Testo fornito:
• • • • • • •

Il contributo è tratto da Storia della civiltà europea a cura di Umberto Eco, edizione in 75 ebook
La poesia dei trovatori è il primo movimento poetico e culturale dell’Europa moderna. Dalle corti meridionali della Francia essa diviene presto internazionale e si diffonde nel nord (sino in Inghilterra, Svizzera e Germania), all’est (sino alle corti ungheresi), a ovest, nelle diverse corti della penisola iberica, e a sud, in Italia settentrionale e poi nella corte siciliana di Federico II di Svevia.
Heinrich von Morungen
Mi è successo come a quel bambino
che vide in uno specchio il suo bel volto
e tendeva le mani verso il suo riflesso:
tanto fece che lo specchio si spezzò.
E tutta la sua gioia finì in triste pianto.
Anch’io pensavo d’essere felice sempre,
allor che vidi la mia amata signora,
da cui mi venne, con amore, così tanto affanno.
[...]
Testo originale:
Mir ist geschehen als einem kindelîne,
daz sîn schoenez bilde in einem glase gesach
unde greif dar nâch sîn selbes schîne
sô vil, biz daz ez den spiegel gar zerbrach.
Dô wart al sîn wunne ein leitlich ungemach.
alsô dâhte ich iemer vrô ze sîne,
dô ich gesach die lieben vrouwen mîne,
von der mir bî liebe leides vil geschach.

• • • • • • •

Dati archiviati:

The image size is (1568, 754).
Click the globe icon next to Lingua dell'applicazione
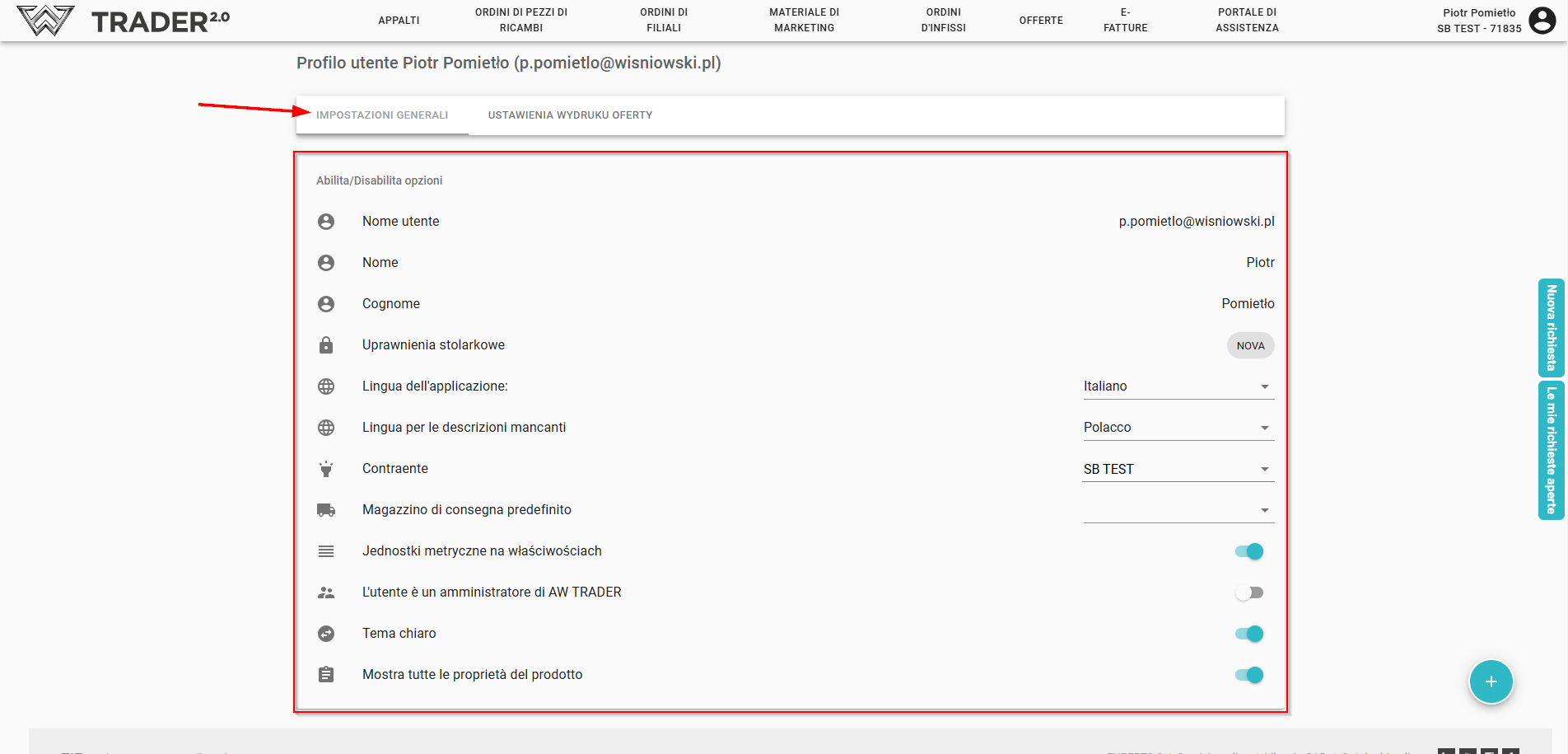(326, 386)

• • • • • • •

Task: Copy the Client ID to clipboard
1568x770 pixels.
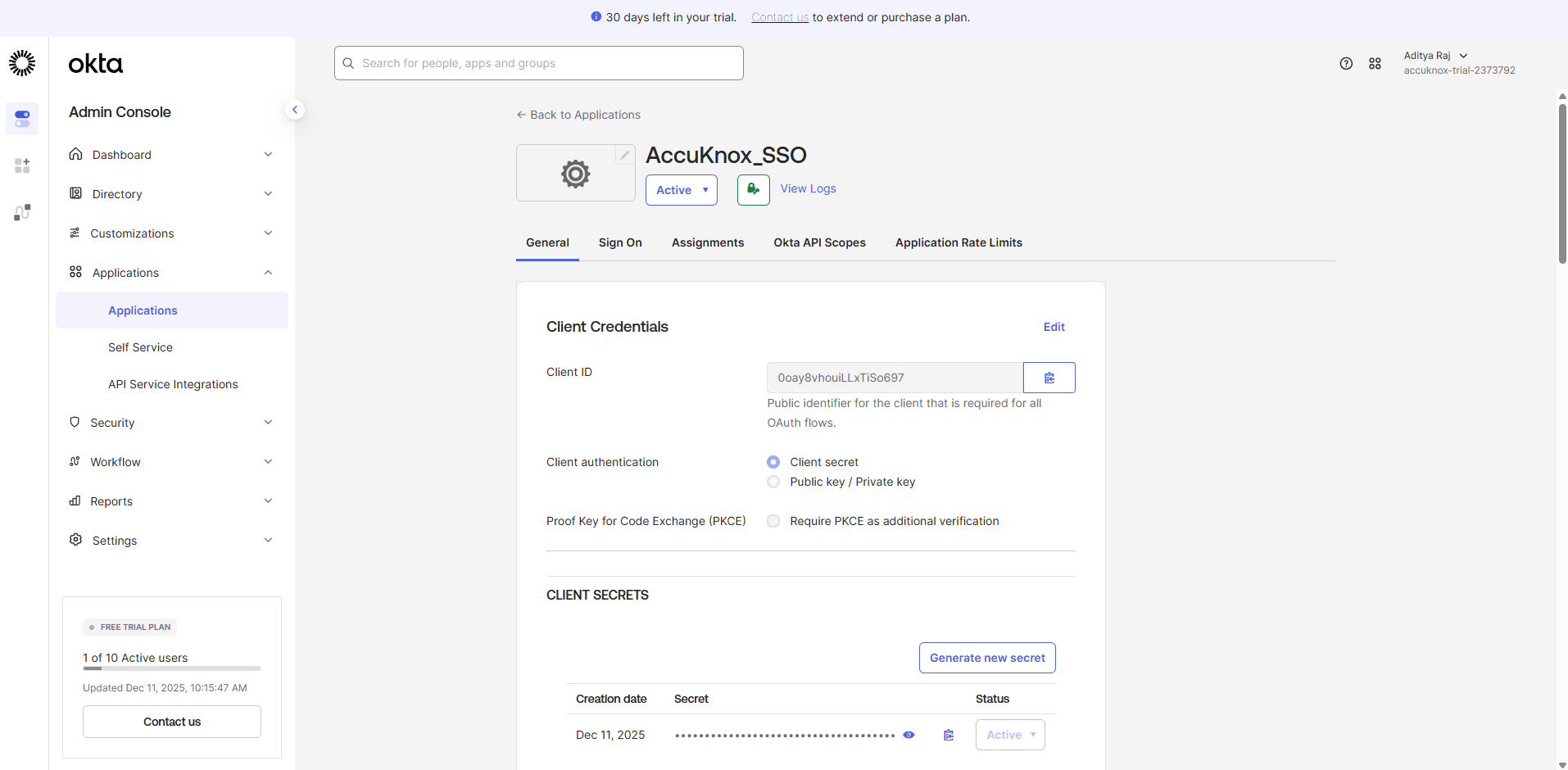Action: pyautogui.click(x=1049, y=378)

• • • • • • •

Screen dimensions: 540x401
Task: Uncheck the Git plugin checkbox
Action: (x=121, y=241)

• • • • • • •

Compiti assegnati:
(1) Secondo il testo sulla poesia dei trovatori, in quali luoghi si diffuse questa poesia partendo dalle corti meridionali della Francia? Elencali tutti.
(2) Prosegui il testo sulla poesia dei trovatori a partire dall'ultima riga riportata.
Le voci riportate sopra non sono necessarie.

Risposte:
(1)
- Inghilterra
- Svizzera
- Germania
- corti ungheresi
- corti della penisola iberica
- Italia settentrionale
- corte siciliana di Federico II di Svevia

(2)
[...]
Martin Moxa e Lourenço
Voi che siete solito vivere a Corte,
vorrei sapere di codesti favoriti
se i loro privilegi dureranno molto,
perché non li vedo dare né spendere,
anzi li vedo prendere e chiedere;
e chi non gli vuole dare o prestare servizio
non può ottenere niente dal re.
Di codesti favoriti non so dire
se non che vedo in loro un grandissimo potere,
e li vedo guadagnare grandi fortune e case,
e vedo la gente tutta impoverirsi
e per povertà abbandonare il paese;
e il re ha gran piacere di ascoltarli,
ma non so che cosa gli consiglieranno.
[...]
Testo originale:
Vós que soedes en Corte morar
d’estes privados queria saber
se lhes há a privança muyt’ a durar,
ca os non vejo dar nen despender,
ante os vejo tomar e pedir;
e o que lhes non quer dar ou servir
non pode rem con el-rrey adubar.
D’estes privados non sey novelar
se non que lhes vejo muy gram poder,
e grandes rendas, casas guaanhar,
e vejo as gentes muyto emprovecer
e con proveza da terra sayr;
e há el-rrey sabor de os ouvir,
mays eu non sey que lhe van conselhar.
[...]
Sordello da Goito
Piangere voglio il nobile Blacasso su questa disadorna melodia
con cuore triste ed afflitto, e ne ho ben ragione
perché in lui ho perduto un buon signore e un buon amico
e perché tutti i virtuosi costumi sono con la sua morte scomparsi.
Tanto mortale è la perdita, che io non ho speranza
che ristorarsi mai possa se non per tal guisa:
che gli si tragga il cuore e se ne cibino i baroni
che vivono manchevoli di cuore: quindi avràn cuore assai.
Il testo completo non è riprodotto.